La notte degli Oscar della TV ha finalmente incoronato i suoi re e le sue regine. Gli Emmy Awards 2026 si sono conclusi con una cerimonia spettacolare che ha tracciato la mappa definitiva delle serie televisive da non perdere assolutamente nei prossimi mesi. Dalle categorie comedy e drama alle miniserie, passando per i programmi d’intrattenimento, ecco l’analisi completa di tutti i vincitori Emmy 2026.

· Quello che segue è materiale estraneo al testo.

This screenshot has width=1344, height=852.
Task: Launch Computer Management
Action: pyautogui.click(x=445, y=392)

Il dominio di Widow’s Bay tra le serie comiche
La vera sorpresa e il trionfatore indiscusso della sezione Comedy è stato Widow’s Bay. La produzione si è aggiudicata il premio più ambito come miglior serie comica, riuscendo a superare la concorrenza di franchise amatissimi dal pubblico e dalla critica come The Bear, Hacks, Abbott Elementary e Only Murders in the Building.
Il successo di Widow’s Bay si è esteso a tutti i reparti artistici. Matthew Rhys ha conquistato la statuetta come miglior attore protagonista in una serie comica, battendo candidati del calibro di Steve Carell (The Paper), Martin Short (Only Murders in the Building) e Jason Segel (Shrinking).

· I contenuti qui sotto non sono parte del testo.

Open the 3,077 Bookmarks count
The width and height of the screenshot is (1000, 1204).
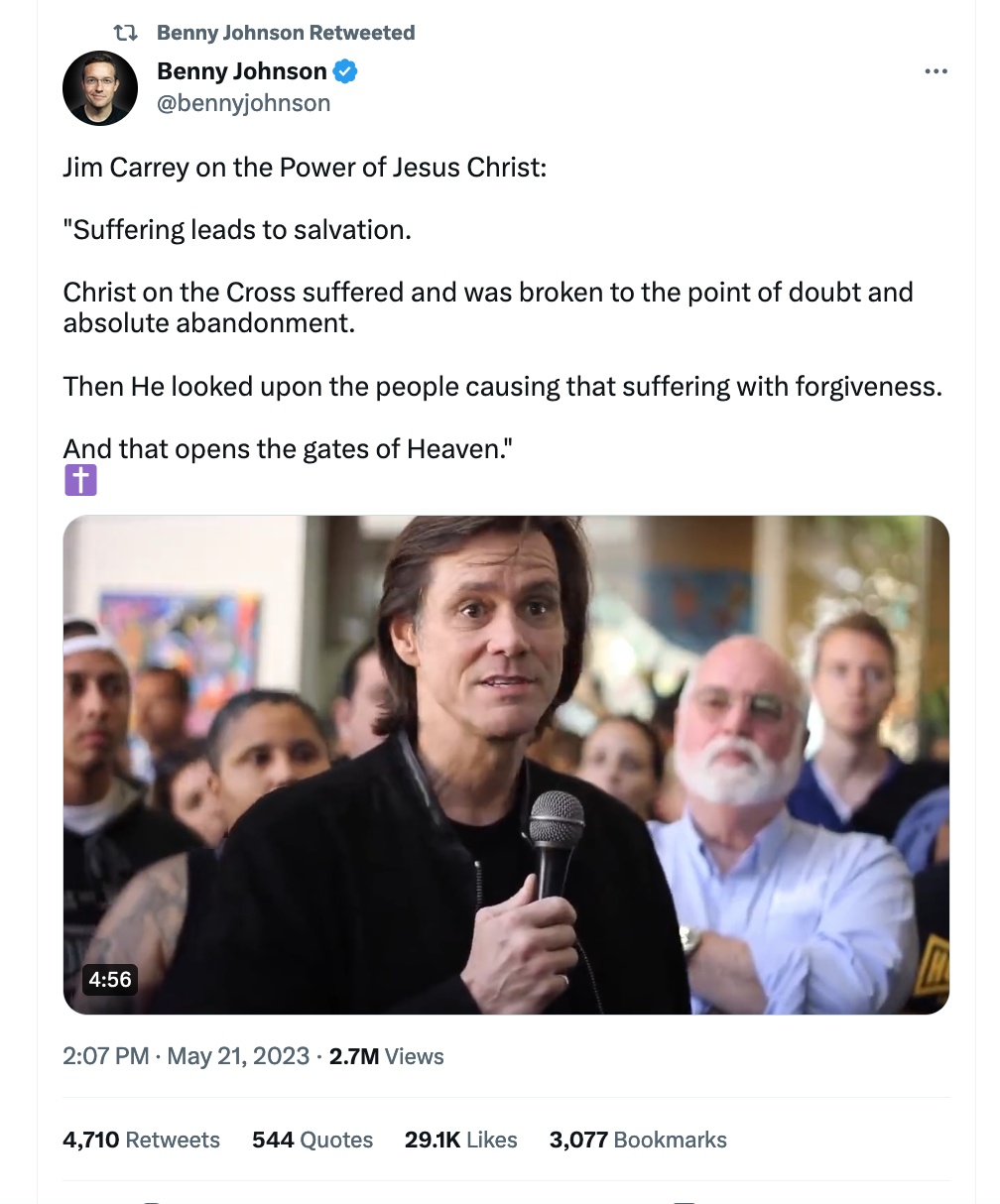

Il dominio nelle categorie recitative è stato completato dai colleghi di set: Stephen Root si è portato a casa il titolo di miglior attore non protagonista, spuntandola su una cinquina di grandissimo livello che vedeva presenti Harrison Ford, Colman Domingo e Nick Offerman. Tra le donne, Kate O’Flynn ha conquistato la statuetta come miglior attrice non protagonista, imponendosi su colleghe come Michelle Pfeiffer (The Margo’s Got Money Troubles) e Hannah Einbinder (Hacks).
L’incoronazione d’autore è arrivata infine dai premi alla scrittura e alla regia: l’episodio pilota “Benvenuti a Widow’s Bay!” ha fatto vincere a Katie Dippold il premio per la miglior sceneggiatura in una serie comica e a Hiro Murai il premio per la miglior regia in una serie comica, siglando una doppietta tecnica memorabile.

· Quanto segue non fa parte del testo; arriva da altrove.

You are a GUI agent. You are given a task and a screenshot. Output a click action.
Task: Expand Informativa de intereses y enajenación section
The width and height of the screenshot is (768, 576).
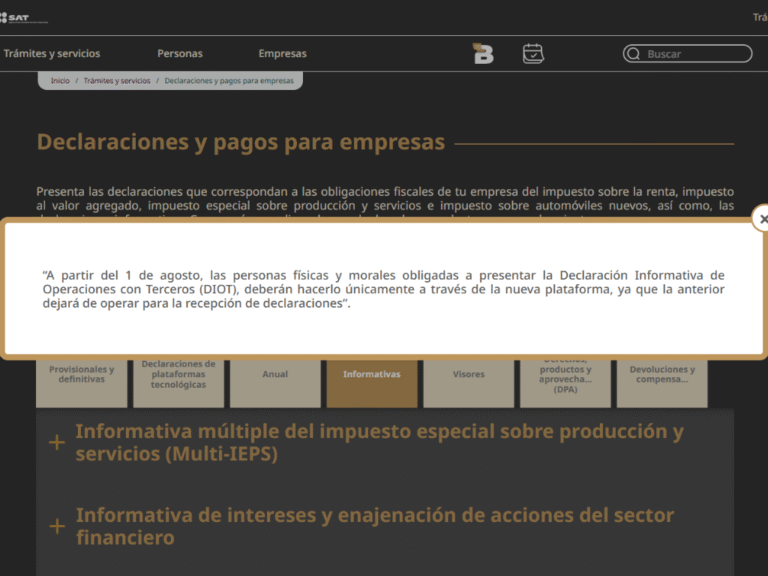coord(57,526)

The Pitt incorona Noah Wyle
Nella categoria riservata al Drama, a vincere dopo un testa a testa è stata The Pitt, eletta ufficialmente miglior serie drammatica. Lo show ha battuto produzioni colossali come The Diplomat, The Gilded Age, A Knight of the Seven Kingdoms e Slow Horses.
Il pilastro del successo di The Pitt risiede nella performance di Noah Wyle, che si è aggiudicato il premio come miglior attore protagonista in una serie drammatica. Una vittoria speciale per l’attore, che ha superato interpreti del calibro di Sterling K. Brown (Paradise), Gary Oldman (Slow Horses) e Mark Ruffalo (Task).
Pluribus consacra Rhea Seehorn e Vince Gilligan
L’altro grande polo d’attrazione della sezione drammatica è stato Pluribus. La serata ha regalato la tanto attesa consacrazione a Rhea Seehorn, premiata come miglior attrice protagonista in una serie drammatica. Una vittoria giunta al culmine di una sfida contro star del calibro di Zendaya (Euphoria), Elisabeth Moss (The Handmaid’s Tale), Keri Russell (The Diplomat) e Carrie Coon (The Gilded Age).
Il progetto firmato da Vince Gilligan ha festeggiato anche il premio per la miglior sceneggiatura in una serie drammatica, assegnato proprio al suo creatore per l’episodio cult “We Is Us”.

Vincitori Emmy 2026: gli altri premi
Ecco il resto delle vittore agli Emmy 2026.
- Commedia e drama: Jean Smart si è riconfermata regina della risata vincendo come miglior attrice protagonista in una serie comica per Hacks. Nelle categorie dei non protagonisti drammatici, Tom Pelphrey (Task) si è aggiudicato la statuetta come miglior attore, mentre Allison Janney (The Diplomat) ha vinto tra le attrici. La miglior regia in una serie drammatica è andata a Saul Metzstein per l’episodio “Scars” di Slow Horses.
- Miniserie e antologie: DTF St. Louis ha conquistato il titolo di miglior serie limitata o antologica. Nelle categorie recitative riservate alle miniserie, Matthew Rhys ha firmato uno straordinario bis personale vincendo come miglior attore per The Beast in Me, mentre l’iconica Sally Field si è aggiudicata il premio come miglior attrice protagonista per The Remarkable Brilliant Creatures.
- Variety e Reality: Tra i format d’intrattenimento, The Traitors è stato incoronato miglior programma di competizione reality, mentre The Late Show with Stephen Colbert si è portato a casa il premio come miglior serie di varietà.